▸ Description of the task:
Write out, precisely and in full, each line of the material.

▸ Dataset content:
□ □ □ □ □

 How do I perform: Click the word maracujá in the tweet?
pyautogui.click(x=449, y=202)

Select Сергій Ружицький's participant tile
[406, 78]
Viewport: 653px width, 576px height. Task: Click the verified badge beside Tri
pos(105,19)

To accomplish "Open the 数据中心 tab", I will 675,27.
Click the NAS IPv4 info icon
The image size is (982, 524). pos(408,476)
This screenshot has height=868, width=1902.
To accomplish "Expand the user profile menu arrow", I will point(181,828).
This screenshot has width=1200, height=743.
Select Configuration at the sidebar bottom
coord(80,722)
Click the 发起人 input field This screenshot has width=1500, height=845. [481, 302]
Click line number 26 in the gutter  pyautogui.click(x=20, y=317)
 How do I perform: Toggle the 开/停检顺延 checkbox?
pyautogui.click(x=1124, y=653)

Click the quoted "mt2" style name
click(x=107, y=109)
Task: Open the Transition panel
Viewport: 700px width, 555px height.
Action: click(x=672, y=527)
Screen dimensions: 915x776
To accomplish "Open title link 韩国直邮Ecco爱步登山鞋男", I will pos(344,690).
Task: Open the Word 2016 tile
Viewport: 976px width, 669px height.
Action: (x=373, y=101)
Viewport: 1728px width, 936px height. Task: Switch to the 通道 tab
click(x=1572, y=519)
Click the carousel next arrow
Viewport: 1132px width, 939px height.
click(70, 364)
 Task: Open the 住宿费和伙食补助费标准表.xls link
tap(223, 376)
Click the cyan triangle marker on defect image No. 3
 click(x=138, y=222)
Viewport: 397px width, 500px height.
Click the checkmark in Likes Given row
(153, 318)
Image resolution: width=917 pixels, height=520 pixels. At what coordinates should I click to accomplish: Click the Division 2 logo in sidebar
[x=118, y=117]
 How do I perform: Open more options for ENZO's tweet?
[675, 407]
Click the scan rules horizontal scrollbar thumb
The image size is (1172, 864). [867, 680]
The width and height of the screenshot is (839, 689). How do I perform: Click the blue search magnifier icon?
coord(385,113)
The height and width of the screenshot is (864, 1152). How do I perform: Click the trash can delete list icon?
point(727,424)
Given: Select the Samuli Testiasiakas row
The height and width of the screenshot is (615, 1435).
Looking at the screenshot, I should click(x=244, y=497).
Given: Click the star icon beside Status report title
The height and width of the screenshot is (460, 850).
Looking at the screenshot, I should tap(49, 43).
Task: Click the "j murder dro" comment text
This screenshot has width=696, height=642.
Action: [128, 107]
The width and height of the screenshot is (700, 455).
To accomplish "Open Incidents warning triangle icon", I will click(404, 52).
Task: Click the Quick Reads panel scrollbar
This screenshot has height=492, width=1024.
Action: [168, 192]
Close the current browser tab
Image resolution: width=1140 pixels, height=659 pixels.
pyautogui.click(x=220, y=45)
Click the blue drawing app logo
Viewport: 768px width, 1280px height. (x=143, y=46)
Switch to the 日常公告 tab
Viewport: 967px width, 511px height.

□ □ □ □ □

▸ Answer space:
 How do I perform: Click the word maracujá in the tweet?
pyautogui.click(x=449, y=202)

Select Сергій Ружицький's participant tile
[406, 78]
Viewport: 653px width, 576px height. Task: Click the verified badge beside Tri
pos(105,19)

To accomplish "Open the 数据中心 tab", I will 675,27.
Click the NAS IPv4 info icon
The image size is (982, 524). pos(408,476)
This screenshot has height=868, width=1902.
To accomplish "Expand the user profile menu arrow", I will point(181,828).
This screenshot has width=1200, height=743.
Select Configuration at the sidebar bottom
coord(80,722)
Click the 发起人 input field This screenshot has width=1500, height=845. [481, 302]
Click line number 26 in the gutter  pyautogui.click(x=20, y=317)
 How do I perform: Toggle the 开/停检顺延 checkbox?
pyautogui.click(x=1124, y=653)

Click the quoted "mt2" style name
click(x=107, y=109)
Task: Open the Transition panel
Viewport: 700px width, 555px height.
Action: click(x=672, y=527)
Screen dimensions: 915x776
To accomplish "Open title link 韩国直邮Ecco爱步登山鞋男", I will pos(344,690).
Task: Open the Word 2016 tile
Viewport: 976px width, 669px height.
Action: (x=373, y=101)
Viewport: 1728px width, 936px height. Task: Switch to the 通道 tab
click(x=1572, y=519)
Click the carousel next arrow
Viewport: 1132px width, 939px height.
click(70, 364)
 Task: Open the 住宿费和伙食补助费标准表.xls link
tap(223, 376)
Click the cyan triangle marker on defect image No. 3
 click(x=138, y=222)
Viewport: 397px width, 500px height.
Click the checkmark in Likes Given row
(153, 318)
Image resolution: width=917 pixels, height=520 pixels. At what coordinates should I click to accomplish: Click the Division 2 logo in sidebar
[x=118, y=117]
 How do I perform: Open more options for ENZO's tweet?
[675, 407]
Click the scan rules horizontal scrollbar thumb
The image size is (1172, 864). [867, 680]
The width and height of the screenshot is (839, 689). How do I perform: Click the blue search magnifier icon?
coord(385,113)
The height and width of the screenshot is (864, 1152). How do I perform: Click the trash can delete list icon?
point(727,424)
Given: Select the Samuli Testiasiakas row
The height and width of the screenshot is (615, 1435).
Looking at the screenshot, I should click(x=244, y=497).
Given: Click the star icon beside Status report title
The height and width of the screenshot is (460, 850).
Looking at the screenshot, I should tap(49, 43).
Task: Click the "j murder dro" comment text
This screenshot has width=696, height=642.
Action: [128, 107]
The width and height of the screenshot is (700, 455).
To accomplish "Open Incidents warning triangle icon", I will click(404, 52).
Task: Click the Quick Reads panel scrollbar
This screenshot has height=492, width=1024.
Action: [168, 192]
Close the current browser tab
Image resolution: width=1140 pixels, height=659 pixels.
pyautogui.click(x=220, y=45)
Click the blue drawing app logo
Viewport: 768px width, 1280px height. (x=143, y=46)
Switch to the 日常公告 tab
Viewport: 967px width, 511px height.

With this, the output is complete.